On Thu, Nov 25, 2021 at 10:21 PM Qianqian Fang <q.fang@neu.edu> wrote:
On 11/25/21 17:05, Stephan Hoyer wrote:
Hi Qianqian,
What is your concrete proposal for NumPy here?
Are you suggesting new methods or functions like to_json/from_json in NumPy itself?
that would work - either define a subclass of JSONEncoder to serialize ndarray and allow users to pass it to cls in json.dump, or, as you mentioned, define to_json/from_json like pandas DataFrame <https://pandas.pydata.org/docs/reference/api/pandas.DataFrame.to_json.html> would save people from writing customized codes/formats.

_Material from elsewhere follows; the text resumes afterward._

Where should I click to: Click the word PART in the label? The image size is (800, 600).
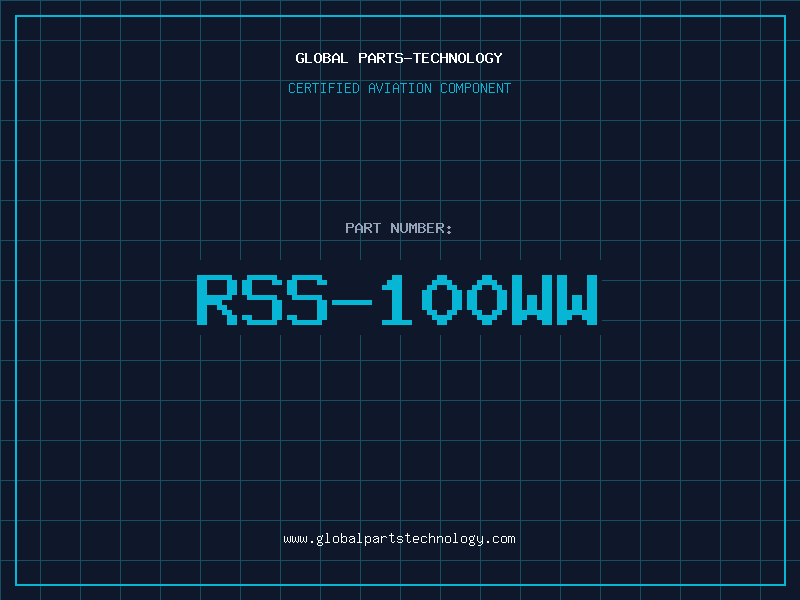pos(362,228)
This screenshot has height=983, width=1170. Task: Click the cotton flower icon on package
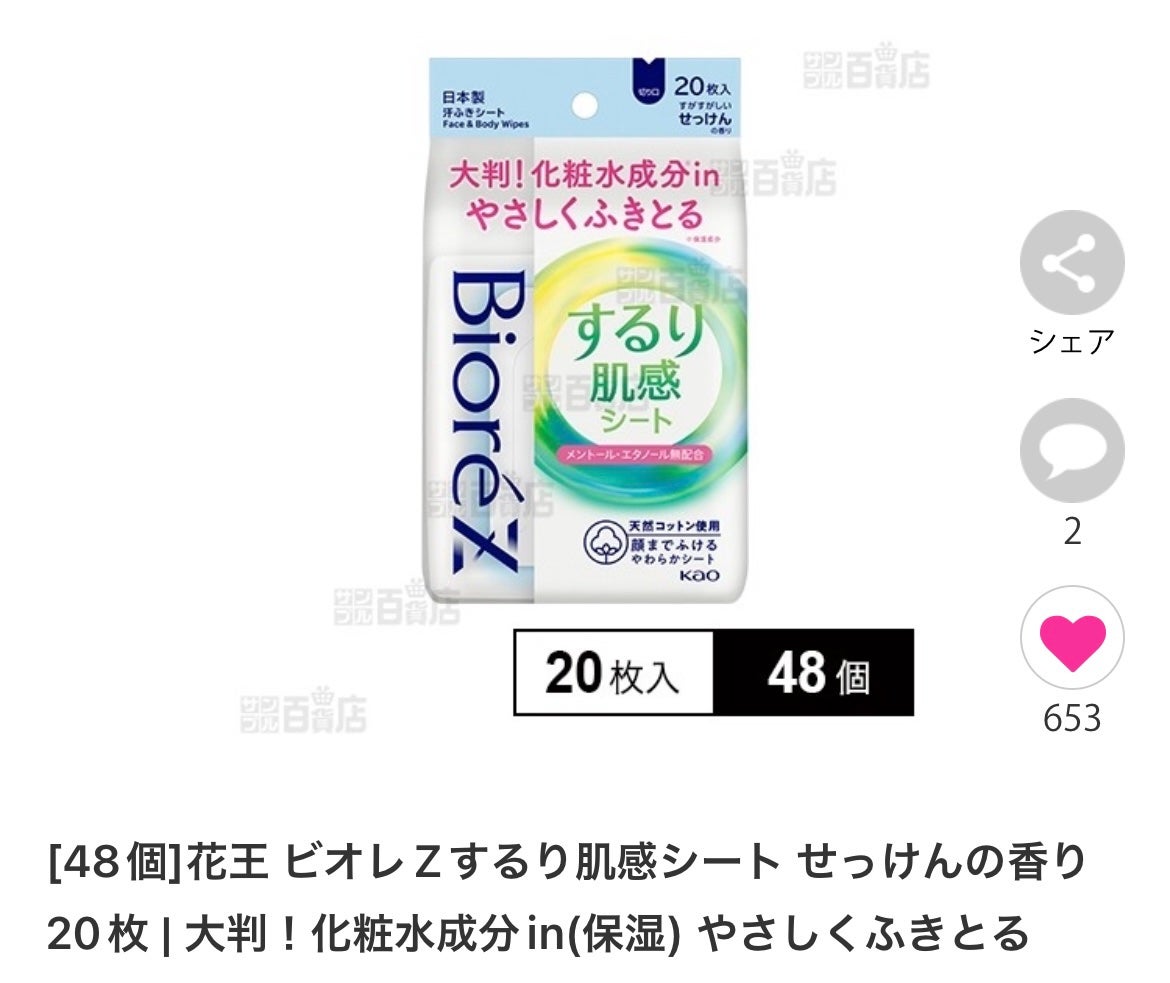pos(604,545)
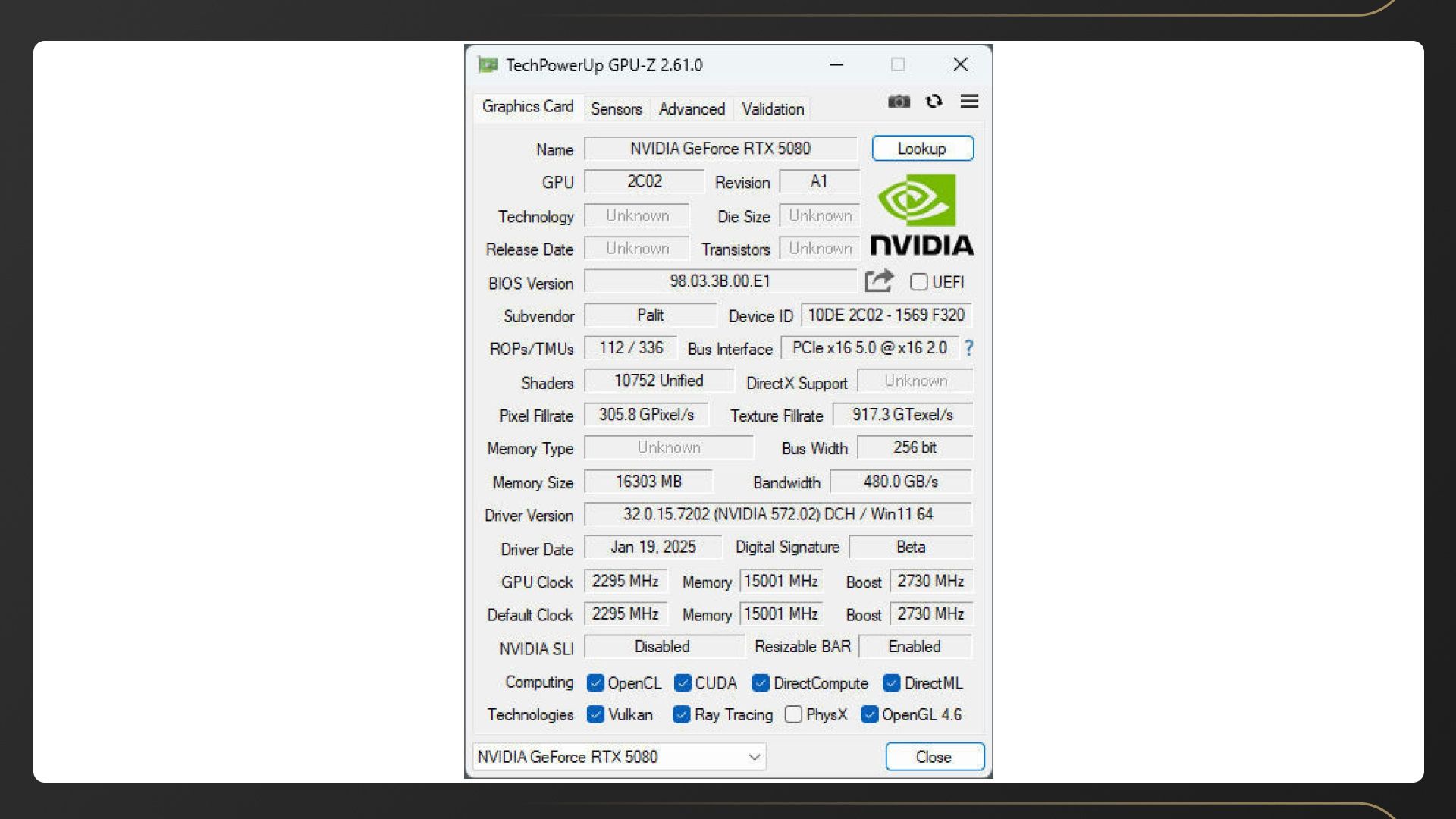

I am also wondering if there is a more automated way to tell json.dump/dumps to use a default serializer for ndarray without using cls=...? I saw a SO post mentioned about a method called "__serialize__" in a class, but can't find it in the official doc. I am wondering if anyone is aware of the method defining a default json serializer in an object?
There isn't one. You have to explicitly provide the JSONEncoder. Which is why there is nothing that we can really do in numpy to avoid the TypeError that you mention below. The stdlib json module just doesn't give us the hooks to be able to do that. We can provide top-level functions like to_json()/from_json() to encode/decode a top-level ndarray to a JSON text, but that doesn't help with ndarrays in dicts or other objects. We could also provide a JSONEncoder/JSONDecoder pair, too, but as I mention in one of the Github issues you link to, there are a number of different expectations that people could have for what the JSON representation of an array is. Some will want to use the JData standard. Others might just want the arrays to be represented as lists of lists of plain-old JSON numbers in order to talk with software in other languages that have no particular standard for array data.
As far as I can tell, reading/writing in your custom JSON format already works with your jdata library.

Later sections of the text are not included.